Wave Edge is a synthesized soundscape in the manner of my earlier "spatial environments," Sonic Landscape No. 3 (1975) and Androgyny (1978). Like its mate, Solar Ellipse (1984-85), it is based on a particular type of spatial trajectory and related image. In Wave Edge the pattern is that of a wave breaking on the shore. The title refers to the crest of the wave which appears to move along the shore (in this piece, from right to left), yet the sound of the water remains fixed in direction. It is with this environmental image that we begin, and with each repetition we are drawn closer into and perhaps under this crest. A new sonic world unfolds and towards the end we "surface" to rediscover the waves, now surrounded by darting sound objects in a large reverberant space. In the distance a foghorn.

Wave Edge is inspired by the I Ching hexagram number 4, Youthful Folly, comprised of the trigrams for water and mountain, which portrays a spring bubbling up at the foot of a mountain.

Wave Edge is available on the Cambridge Street Records and Wergo CD Digital Soundscapes, as well as the Cambridge Street Records album Sequence of Earlier Heaven.

  Mapping a trajectory onto radial positions and increasing distances (pre-graphic screens!)

Trajectories realized with overlapping linear envelopes.

Stereo spectrogram of the opening of the work.

Note: Sound examples of the various elements of the piece are available from the composer (truax@sfu.ca).


B. Truax, "Sequence of Earlier Heaven: The Record as a Medium for the Electroacoustic Composer," Leonardo, 20(1), 1988, 25-28.

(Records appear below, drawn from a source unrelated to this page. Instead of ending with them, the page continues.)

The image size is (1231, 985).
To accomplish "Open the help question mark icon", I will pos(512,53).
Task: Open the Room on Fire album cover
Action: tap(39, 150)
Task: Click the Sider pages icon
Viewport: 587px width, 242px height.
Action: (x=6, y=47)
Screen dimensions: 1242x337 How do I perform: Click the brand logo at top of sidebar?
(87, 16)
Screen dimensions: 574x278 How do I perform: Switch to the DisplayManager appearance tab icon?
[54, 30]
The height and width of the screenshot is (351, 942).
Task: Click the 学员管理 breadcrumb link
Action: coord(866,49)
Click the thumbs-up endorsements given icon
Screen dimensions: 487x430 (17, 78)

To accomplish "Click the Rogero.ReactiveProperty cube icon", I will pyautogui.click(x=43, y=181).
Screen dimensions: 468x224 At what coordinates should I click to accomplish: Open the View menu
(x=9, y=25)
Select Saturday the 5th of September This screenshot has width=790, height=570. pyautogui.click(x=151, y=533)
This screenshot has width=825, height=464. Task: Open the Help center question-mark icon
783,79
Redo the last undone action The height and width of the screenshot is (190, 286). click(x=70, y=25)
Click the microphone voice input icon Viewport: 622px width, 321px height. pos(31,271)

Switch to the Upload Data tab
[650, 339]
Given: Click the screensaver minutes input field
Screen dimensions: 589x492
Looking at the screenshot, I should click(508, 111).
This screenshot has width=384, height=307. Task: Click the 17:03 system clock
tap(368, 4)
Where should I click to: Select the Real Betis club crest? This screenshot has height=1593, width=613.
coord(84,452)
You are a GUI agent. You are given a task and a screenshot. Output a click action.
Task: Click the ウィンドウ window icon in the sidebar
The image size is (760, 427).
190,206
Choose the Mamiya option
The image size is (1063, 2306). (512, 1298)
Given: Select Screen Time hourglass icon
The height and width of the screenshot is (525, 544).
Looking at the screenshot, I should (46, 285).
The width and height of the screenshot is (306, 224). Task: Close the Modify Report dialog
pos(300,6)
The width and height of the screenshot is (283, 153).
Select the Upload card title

Wave Edge is the first work to be realized with the composer's PODX system for sound synthesis and composition in the Centre for the Arts at Simon Fraser University using the DMX-1000 Digital Signal Processor. The synthesis technique used is that of frequency modulation (FM) of arbitrary waveforms. A spatial trajectory program developed by the composer was used to map specific paths for the various layers in binaural stereo.